But if AA is big, so is alcoholism. If you accept the modest estimate that 10 per cent of the adult population of this country are problem drinkers then you will conclude that the LRB readership will contain some 10,000 of them. And that 1.5 contributors per issue might have to be so classified. According to the campaign group Alcohol Concern’s latest bulletin, three out of four British adults have had their lives severely disrupted by their own or someone else’s alcohol abuse.

Alcoholism is destructive: every few months some committee or other tots up the zillions of pounds it costs the country in terms of road accidents, premature death, burdens on the health service, family breakdown, suicide, homicide, assault, domestic violence, homelessness and police time. Not to mention all the personal misery. Yet faced by so much destruction and epidemic unhappiness, society displays an amazing degree of alcohol unconcern. Abuse is serenely tolerated. If a pretender to the premiership boasts of having drunk, in his youth, 14 pints in one day, or the current Prime Minister’s son is found paralytic in Leicester Square after downing many pints, it is seen as a manly rite of passage. Beer Street is as wholesomely British as it was in Hogarth’s day (not so Drug Lane).

AA rests on mysterious foundations. Given the inviolable ‘tradition’ of anonymity (‘the spiritual foundation of all our traditions, ever reminding us to place principles before personalities’) no one actually knows how therapeutically effective its 12-step Program is. Estimates vary from the 75 per cent success rate claimed in its wilder promotional material to ‘only one in thirty makes it to a six-month chip,’ the chip being a plastic counter commemorating half a year’s sobriety. ‘Old timers’, as they are affectionately called, discover that in most groups they are outnumbered by newcomers. If, as AA likes to say, ‘It works!’, the long-term sober should grow year by year into a majority, but they don’t. Is it because members graduate into truant sobriety? Or, horrible thought, do most of those who pass through the meetings ‘lapse’?

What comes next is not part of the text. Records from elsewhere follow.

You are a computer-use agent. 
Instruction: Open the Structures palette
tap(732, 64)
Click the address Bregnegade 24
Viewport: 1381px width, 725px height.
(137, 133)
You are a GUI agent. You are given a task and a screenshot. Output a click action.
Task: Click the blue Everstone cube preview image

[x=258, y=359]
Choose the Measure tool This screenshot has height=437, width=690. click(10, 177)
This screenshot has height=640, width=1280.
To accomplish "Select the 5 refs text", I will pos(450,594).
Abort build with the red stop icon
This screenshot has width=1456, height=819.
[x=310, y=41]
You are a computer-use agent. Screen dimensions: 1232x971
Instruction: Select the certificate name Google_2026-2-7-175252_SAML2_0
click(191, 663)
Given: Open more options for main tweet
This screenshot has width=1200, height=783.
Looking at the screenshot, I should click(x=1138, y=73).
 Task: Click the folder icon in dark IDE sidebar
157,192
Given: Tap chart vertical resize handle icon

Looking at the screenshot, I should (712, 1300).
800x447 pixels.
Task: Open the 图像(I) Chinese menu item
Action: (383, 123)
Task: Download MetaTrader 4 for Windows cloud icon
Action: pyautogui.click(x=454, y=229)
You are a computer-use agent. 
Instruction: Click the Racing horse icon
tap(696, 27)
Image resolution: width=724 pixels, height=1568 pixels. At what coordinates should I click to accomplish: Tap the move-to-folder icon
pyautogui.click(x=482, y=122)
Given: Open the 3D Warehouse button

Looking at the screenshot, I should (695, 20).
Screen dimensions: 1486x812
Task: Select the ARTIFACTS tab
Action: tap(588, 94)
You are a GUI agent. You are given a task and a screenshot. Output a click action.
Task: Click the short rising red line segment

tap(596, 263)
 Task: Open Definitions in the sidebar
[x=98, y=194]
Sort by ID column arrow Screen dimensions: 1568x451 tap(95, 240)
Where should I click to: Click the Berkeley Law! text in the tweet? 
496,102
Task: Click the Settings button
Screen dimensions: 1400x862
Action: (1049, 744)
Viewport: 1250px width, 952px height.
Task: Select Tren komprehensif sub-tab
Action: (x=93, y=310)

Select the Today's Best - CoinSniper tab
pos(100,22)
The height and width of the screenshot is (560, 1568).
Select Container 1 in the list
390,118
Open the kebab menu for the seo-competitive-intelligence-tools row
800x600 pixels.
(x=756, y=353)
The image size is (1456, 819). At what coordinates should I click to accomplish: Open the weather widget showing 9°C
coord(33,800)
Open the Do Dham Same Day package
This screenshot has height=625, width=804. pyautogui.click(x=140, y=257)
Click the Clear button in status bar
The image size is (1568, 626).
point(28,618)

In short, AA is either the only nationwide, affordable treatment for alcoholism that works, or the drinker’s grandest illusion. No one knows for sure. My own view is that it rescues three kinds of alcoholic: ‘low-bottom’ drunks who have lost everything else can creep in and live an institutionalised existence – like Poor Tom’s hovel, AA is their shelter from the storms of the real world. Then there is the ‘high-bottom’ alcoholic on the brink, someone who still has a job, a family, a place in society, but is at imminent risk of drinking it all away. For such drunks, AA supplies a breathing space and a possible springboard back to a sober, or at least more controlled way of life. The third, and most interesting, group are those who are rescued by AA, going on to become paragons of sobriety. Aside from these three classes of the saved, however, my guess is that the majority of those who go to meetings eventually re-emerge to continue their drinking careers, unsaved by AA as by all the other remedies: atropine aversion therapy, Antabuse tablets, ECT, Primal Scream Therapy, acupuncture, snake pits – and, in a year or so, doubtless, gene replacement therapy.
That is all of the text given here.